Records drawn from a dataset
----------
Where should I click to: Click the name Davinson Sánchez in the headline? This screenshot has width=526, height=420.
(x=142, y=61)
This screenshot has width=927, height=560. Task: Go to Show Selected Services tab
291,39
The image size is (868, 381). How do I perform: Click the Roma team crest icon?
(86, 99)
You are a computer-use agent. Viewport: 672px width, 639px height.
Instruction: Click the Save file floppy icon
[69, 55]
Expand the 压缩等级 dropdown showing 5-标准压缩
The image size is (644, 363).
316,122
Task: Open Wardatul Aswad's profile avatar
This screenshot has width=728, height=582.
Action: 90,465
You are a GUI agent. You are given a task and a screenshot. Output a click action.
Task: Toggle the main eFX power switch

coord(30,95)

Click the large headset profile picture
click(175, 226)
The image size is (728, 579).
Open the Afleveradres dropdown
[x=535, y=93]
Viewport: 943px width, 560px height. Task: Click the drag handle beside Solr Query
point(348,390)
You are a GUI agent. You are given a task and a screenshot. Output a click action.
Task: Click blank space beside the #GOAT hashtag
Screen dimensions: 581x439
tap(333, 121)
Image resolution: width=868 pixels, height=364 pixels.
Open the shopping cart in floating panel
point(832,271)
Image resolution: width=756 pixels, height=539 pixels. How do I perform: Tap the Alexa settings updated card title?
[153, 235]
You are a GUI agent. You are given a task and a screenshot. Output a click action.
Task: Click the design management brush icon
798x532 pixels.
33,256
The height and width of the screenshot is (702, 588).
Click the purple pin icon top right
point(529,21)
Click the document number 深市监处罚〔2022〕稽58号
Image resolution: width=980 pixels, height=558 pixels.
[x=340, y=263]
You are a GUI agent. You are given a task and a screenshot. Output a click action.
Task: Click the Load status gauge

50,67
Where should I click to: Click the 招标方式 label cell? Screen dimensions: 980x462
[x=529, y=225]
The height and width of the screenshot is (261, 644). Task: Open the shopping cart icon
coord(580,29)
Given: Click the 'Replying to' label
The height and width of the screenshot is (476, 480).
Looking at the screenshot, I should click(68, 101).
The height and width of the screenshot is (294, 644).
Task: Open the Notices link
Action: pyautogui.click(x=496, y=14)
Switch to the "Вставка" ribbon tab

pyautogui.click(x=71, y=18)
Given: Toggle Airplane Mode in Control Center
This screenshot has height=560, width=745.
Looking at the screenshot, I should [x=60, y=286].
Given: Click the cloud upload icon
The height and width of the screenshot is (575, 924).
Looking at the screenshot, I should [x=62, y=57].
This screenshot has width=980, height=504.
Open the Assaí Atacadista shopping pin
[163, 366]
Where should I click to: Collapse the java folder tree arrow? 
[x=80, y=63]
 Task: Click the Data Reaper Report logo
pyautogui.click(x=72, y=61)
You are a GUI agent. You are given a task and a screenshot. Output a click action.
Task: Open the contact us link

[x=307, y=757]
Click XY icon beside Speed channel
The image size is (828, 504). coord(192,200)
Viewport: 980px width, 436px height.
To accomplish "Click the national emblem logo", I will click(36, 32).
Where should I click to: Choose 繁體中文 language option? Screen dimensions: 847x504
----------
Problem statement
Copy every line of the records above exactly.

Task output
Where should I click to: Click the name Davinson Sánchez in the headline? This screenshot has width=526, height=420.
(x=142, y=61)
This screenshot has width=927, height=560. Task: Go to Show Selected Services tab
291,39
The image size is (868, 381). How do I perform: Click the Roma team crest icon?
(86, 99)
You are a computer-use agent. Viewport: 672px width, 639px height.
Instruction: Click the Save file floppy icon
[69, 55]
Expand the 压缩等级 dropdown showing 5-标准压缩
The image size is (644, 363).
316,122
Task: Open Wardatul Aswad's profile avatar
This screenshot has width=728, height=582.
Action: 90,465
You are a GUI agent. You are given a task and a screenshot. Output a click action.
Task: Toggle the main eFX power switch

coord(30,95)

Click the large headset profile picture
click(175, 226)
The image size is (728, 579).
Open the Afleveradres dropdown
[x=535, y=93]
Viewport: 943px width, 560px height. Task: Click the drag handle beside Solr Query
point(348,390)
You are a GUI agent. You are given a task and a screenshot. Output a click action.
Task: Click blank space beside the #GOAT hashtag
Screen dimensions: 581x439
tap(333, 121)
Image resolution: width=868 pixels, height=364 pixels.
Open the shopping cart in floating panel
point(832,271)
Image resolution: width=756 pixels, height=539 pixels. How do I perform: Tap the Alexa settings updated card title?
[153, 235]
You are a GUI agent. You are given a task and a screenshot. Output a click action.
Task: Click the design management brush icon
798x532 pixels.
33,256
The height and width of the screenshot is (702, 588).
Click the purple pin icon top right
point(529,21)
Click the document number 深市监处罚〔2022〕稽58号
Image resolution: width=980 pixels, height=558 pixels.
[x=340, y=263]
You are a GUI agent. You are given a task and a screenshot. Output a click action.
Task: Click the Load status gauge

50,67
Where should I click to: Click the 招标方式 label cell? Screen dimensions: 980x462
[x=529, y=225]
The height and width of the screenshot is (261, 644). Task: Open the shopping cart icon
coord(580,29)
Given: Click the 'Replying to' label
The height and width of the screenshot is (476, 480).
Looking at the screenshot, I should click(68, 101).
The height and width of the screenshot is (294, 644).
Task: Open the Notices link
Action: pyautogui.click(x=496, y=14)
Switch to the "Вставка" ribbon tab

pyautogui.click(x=71, y=18)
Given: Toggle Airplane Mode in Control Center
This screenshot has height=560, width=745.
Looking at the screenshot, I should [x=60, y=286].
Given: Click the cloud upload icon
The height and width of the screenshot is (575, 924).
Looking at the screenshot, I should [x=62, y=57].
This screenshot has width=980, height=504.
Open the Assaí Atacadista shopping pin
[163, 366]
Where should I click to: Collapse the java folder tree arrow? 
[x=80, y=63]
 Task: Click the Data Reaper Report logo
pyautogui.click(x=72, y=61)
You are a GUI agent. You are given a task and a screenshot. Output a click action.
Task: Open the contact us link

[x=307, y=757]
Click XY icon beside Speed channel
The image size is (828, 504). coord(192,200)
Viewport: 980px width, 436px height.
To accomplish "Click the national emblem logo", I will click(36, 32).
Where should I click to: Choose 繁體中文 language option? Screen dimensions: 847x504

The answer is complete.